### SOURCE DATA

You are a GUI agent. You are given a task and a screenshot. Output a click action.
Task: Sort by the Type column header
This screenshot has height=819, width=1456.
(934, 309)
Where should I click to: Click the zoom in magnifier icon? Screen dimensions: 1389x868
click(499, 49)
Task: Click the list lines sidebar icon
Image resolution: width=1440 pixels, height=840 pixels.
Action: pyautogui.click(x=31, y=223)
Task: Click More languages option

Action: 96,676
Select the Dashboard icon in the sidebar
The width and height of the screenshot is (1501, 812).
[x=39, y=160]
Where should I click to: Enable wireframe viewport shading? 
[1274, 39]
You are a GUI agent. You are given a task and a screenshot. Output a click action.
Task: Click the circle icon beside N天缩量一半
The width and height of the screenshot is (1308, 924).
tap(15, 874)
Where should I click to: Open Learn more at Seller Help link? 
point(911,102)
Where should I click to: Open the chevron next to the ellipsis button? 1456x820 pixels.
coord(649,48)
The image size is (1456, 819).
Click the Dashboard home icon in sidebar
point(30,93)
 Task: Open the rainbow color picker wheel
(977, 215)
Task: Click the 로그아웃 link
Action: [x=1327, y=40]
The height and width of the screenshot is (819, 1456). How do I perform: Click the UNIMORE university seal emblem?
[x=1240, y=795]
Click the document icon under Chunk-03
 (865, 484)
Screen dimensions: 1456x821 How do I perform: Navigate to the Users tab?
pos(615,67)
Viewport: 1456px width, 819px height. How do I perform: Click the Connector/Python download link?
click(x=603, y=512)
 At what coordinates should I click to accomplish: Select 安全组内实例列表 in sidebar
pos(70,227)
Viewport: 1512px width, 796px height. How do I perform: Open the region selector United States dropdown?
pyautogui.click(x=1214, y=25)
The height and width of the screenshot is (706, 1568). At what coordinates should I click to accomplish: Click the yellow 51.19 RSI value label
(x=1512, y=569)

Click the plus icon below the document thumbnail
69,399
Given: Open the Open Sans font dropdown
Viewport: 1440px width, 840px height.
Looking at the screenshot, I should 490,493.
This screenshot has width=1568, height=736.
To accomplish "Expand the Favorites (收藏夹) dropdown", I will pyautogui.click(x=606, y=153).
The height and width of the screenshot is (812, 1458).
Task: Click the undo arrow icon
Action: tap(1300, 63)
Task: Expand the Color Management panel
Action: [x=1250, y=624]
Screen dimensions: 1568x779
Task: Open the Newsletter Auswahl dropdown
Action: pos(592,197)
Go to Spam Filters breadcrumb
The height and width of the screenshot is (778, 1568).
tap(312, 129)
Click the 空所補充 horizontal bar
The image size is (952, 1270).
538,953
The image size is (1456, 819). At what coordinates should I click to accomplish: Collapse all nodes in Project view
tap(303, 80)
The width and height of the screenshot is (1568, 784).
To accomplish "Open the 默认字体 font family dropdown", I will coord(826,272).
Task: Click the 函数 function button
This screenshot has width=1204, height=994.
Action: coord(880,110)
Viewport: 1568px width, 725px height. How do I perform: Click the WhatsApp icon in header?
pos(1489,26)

######

YOUR OBJECTIVE — All of the material above should be repeated word for word.

WRITTEN SOLUTION —
You are a GUI agent. You are given a task and a screenshot. Output a click action.
Task: Sort by the Type column header
This screenshot has height=819, width=1456.
(934, 309)
Where should I click to: Click the zoom in magnifier icon? Screen dimensions: 1389x868
click(499, 49)
Task: Click the list lines sidebar icon
Image resolution: width=1440 pixels, height=840 pixels.
Action: pyautogui.click(x=31, y=223)
Task: Click More languages option

Action: 96,676
Select the Dashboard icon in the sidebar
The width and height of the screenshot is (1501, 812).
[x=39, y=160]
Where should I click to: Enable wireframe viewport shading? 
[1274, 39]
You are a GUI agent. You are given a task and a screenshot. Output a click action.
Task: Click the circle icon beside N天缩量一半
The width and height of the screenshot is (1308, 924).
tap(15, 874)
Where should I click to: Open Learn more at Seller Help link? 
point(911,102)
Where should I click to: Open the chevron next to the ellipsis button? 1456x820 pixels.
coord(649,48)
The image size is (1456, 819).
Click the Dashboard home icon in sidebar
point(30,93)
 Task: Open the rainbow color picker wheel
(977, 215)
Task: Click the 로그아웃 link
Action: [x=1327, y=40]
The height and width of the screenshot is (819, 1456). How do I perform: Click the UNIMORE university seal emblem?
[x=1240, y=795]
Click the document icon under Chunk-03
 (865, 484)
Screen dimensions: 1456x821 How do I perform: Navigate to the Users tab?
pos(615,67)
Viewport: 1456px width, 819px height. How do I perform: Click the Connector/Python download link?
click(x=603, y=512)
 At what coordinates should I click to accomplish: Select 安全组内实例列表 in sidebar
pos(70,227)
Viewport: 1512px width, 796px height. How do I perform: Open the region selector United States dropdown?
pyautogui.click(x=1214, y=25)
The height and width of the screenshot is (706, 1568). At what coordinates should I click to accomplish: Click the yellow 51.19 RSI value label
(x=1512, y=569)

Click the plus icon below the document thumbnail
69,399
Given: Open the Open Sans font dropdown
Viewport: 1440px width, 840px height.
Looking at the screenshot, I should 490,493.
This screenshot has width=1568, height=736.
To accomplish "Expand the Favorites (收藏夹) dropdown", I will pyautogui.click(x=606, y=153).
The height and width of the screenshot is (812, 1458).
Task: Click the undo arrow icon
Action: tap(1300, 63)
Task: Expand the Color Management panel
Action: [x=1250, y=624]
Screen dimensions: 1568x779
Task: Open the Newsletter Auswahl dropdown
Action: pos(592,197)
Go to Spam Filters breadcrumb
The height and width of the screenshot is (778, 1568).
tap(312, 129)
Click the 空所補充 horizontal bar
The image size is (952, 1270).
538,953
The image size is (1456, 819). At what coordinates should I click to accomplish: Collapse all nodes in Project view
tap(303, 80)
The width and height of the screenshot is (1568, 784).
To accomplish "Open the 默认字体 font family dropdown", I will coord(826,272).
Task: Click the 函数 function button
This screenshot has width=1204, height=994.
Action: coord(880,110)
Viewport: 1568px width, 725px height. How do I perform: Click the WhatsApp icon in header?
pos(1489,26)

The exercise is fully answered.